Chilean Cinema 2014 #3: Mamá ya crecí (2014)

Mom, I Grew Up

(Chile 2014 96m) Cinemark Portal Ñuñoa

p Sebastián Badilla, Gonzalo Badilla, Anita Lira, Carlos Hansen d/w Gonzalo Badilla, Sebastián Badilla c Javiera Kovacevic ed Claudio Soto Lizama

a Katty Kowaleczko, Sebastián Badilla, Javiera Acevedo, Fernando Larraín, Diana Bolocco, José Miguel Viñuela, Sharon Numhauser, Dj Méndez, Liliana Ross, Luis Alarcón, Dayana Amigo, Felipe Mañalich, Vanessa Miller, Lucila Vit, Eduardo Ravani, María Izquierdo

Does a movie like this needs the criticism of paid and unpaid movie critics from Chile? Does it really need it, when it achieves over 80,000 viewers in its first seven days in many screens all over the country. It’s not groundbreaking numbers, but these numbers in the audience aspect already assure us that they’ll have the money to make their next movie, due to the fact that the companies and products that are behind the funding (basically, using the movie as a commercial vehicle to support their cookies, drinks or places to go into) are going to give money again for the next one. So, what could I possibly do when confronted to a movie whose main ambitions is just trying to fill the screen with the biggest names that they can fathom to find for the least amount of money (hence the appeareance of non actors that are among the worst moments of the film) so that the profit of the film whenever it hits theaters is the maximum possible. So, I’m guessing this movie should’ve been made with a very small budget, no matter how many characters and actors there are, mainly because there aren’t any big set pieces, and most of the audiovisual language consists of shots of dialogue that are basic and not complicated, the acting itself seems unrehearsed so the takes weren’t too many… but then there’s the fact that companies like Pepsi and Toddy put their names in front of the picture (as producers, kinda), and for that kind of presence in a movie like this, one has to wonder just how much money do they pass to the producers and directors of this movie, and then wonder… what do they do with it?

So, this isn’t actually the first movie from the Badilla Brothers (as they’ve said, they want to be as famous as the Farrely and Coen Brothers together… yeah…), last year they had the movie ‘El Babysitter’ (2013) that was among the worst films that I saw last year, and sadly didn’t have the chance to review (I could’ve destroyed it, really), and it followed a similar structure, and it seems that they just want to keep on making the same movie over and over again until people notice that they’re doing that and just shut off their money making machine, but I really don’t see that happening, at all. So, the movie has one of the brother directors, Sebastián Badilla, being the protagonist for some strange and unknown reason, since he’s already demonstrated in two previous movies that he doesn’t know how to act and he’s just not funny, playing the same character that he always plays, a kinda nerdy semi-intelligent fat boy who doesn’t achieve anything with girls, and he suddenly finds himself either being attracted to another woman, or a woman is inexplicably attracted to him. So, it is the second option this time, as the much older woman (the non-actress Javiera Acevedo) finds herself attracted to the uninteresting and unappealing Badilla, and I’m really not biased, since I may not understand the attractiveness of certain people, but in this film he does no effort whatsoever to make her fall in love with him (just a lie to defend himself from his mother), but if he had it this easy, I mean… he’s giving a bad example of what relationships and love should be about.

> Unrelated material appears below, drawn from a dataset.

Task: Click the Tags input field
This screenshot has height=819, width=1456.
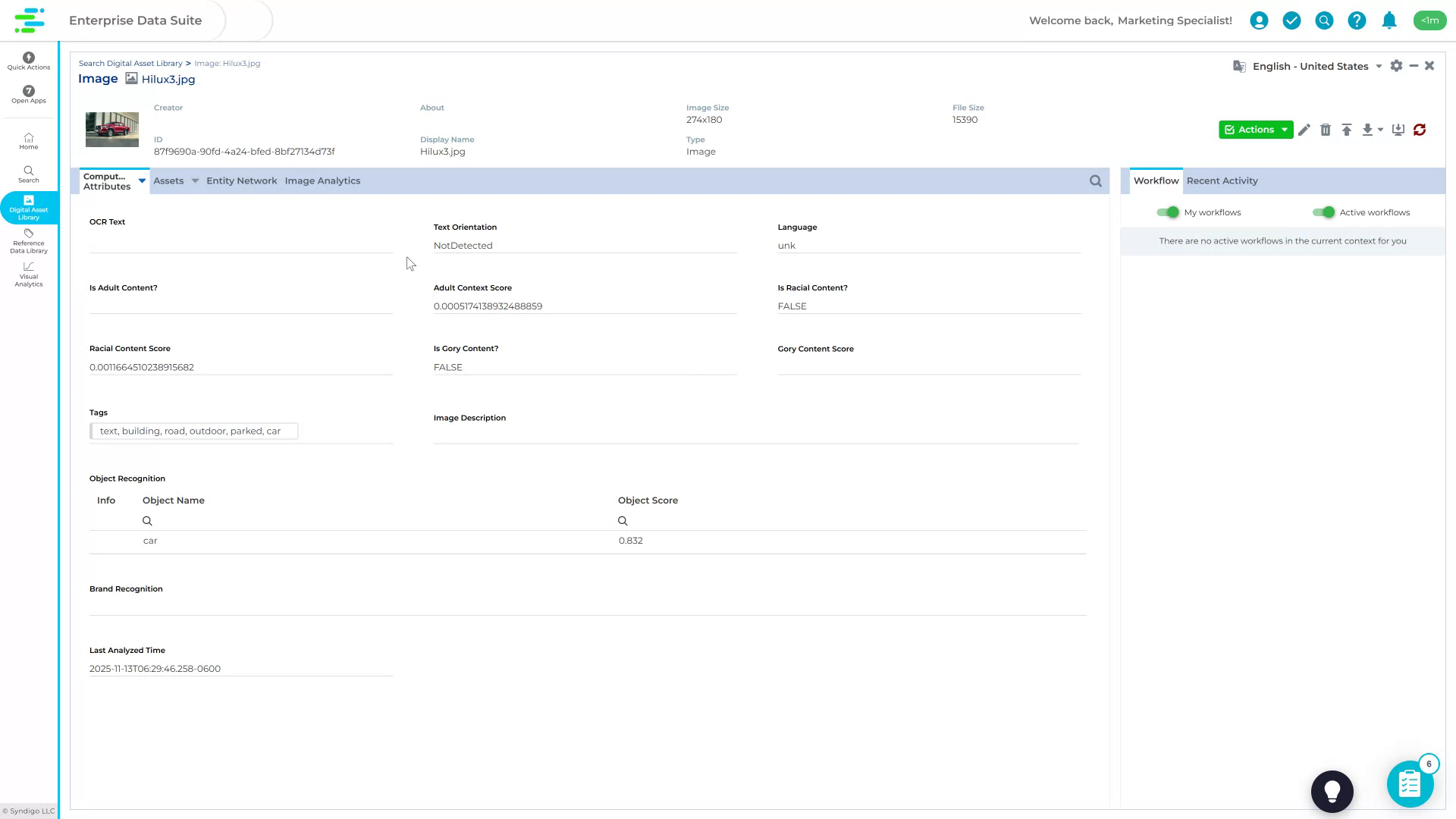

The movie tries to create a relationship with characters that are never really built, as everything seems to be cooked medium-rare, all the acting is stiff, and the characters just seem to randomly appear just to give a funny line of two, something that never ever builds up to a plot. The thing about this movie is how the mother is an over-reacting control freak that tries to make that his son, Badilla, leave the girl he’s involved with, mainly because she’s not of their class (yes, there are plenty of classist jokes here, brace yourselves), and because she seems to have slept with a lot of people, and that irks the highly catholic mother. There never seems to be a truthful and fully compromised view, it wants to criticize the figure of the overbearing mother, yet at the same time there are touching scenes between mother and son where they dance and sing around trying to forget the awful things she’s done to led them astray. I laughed maybe once and it was, most likely, because of Fernando Larraín, the only one who seems to go away unscathed from these movies, while the mother, played by Katty Kowaleczo, tries her hardest with the shitty dialogue that she was given and the wooden performances around her, but she plays the caricature well enough for it to be, maybe, the only memorable thing about this movie. May these comedies be banished from the cinema of Chile, we don’t need these kind of movies that never take a risk and are never funny.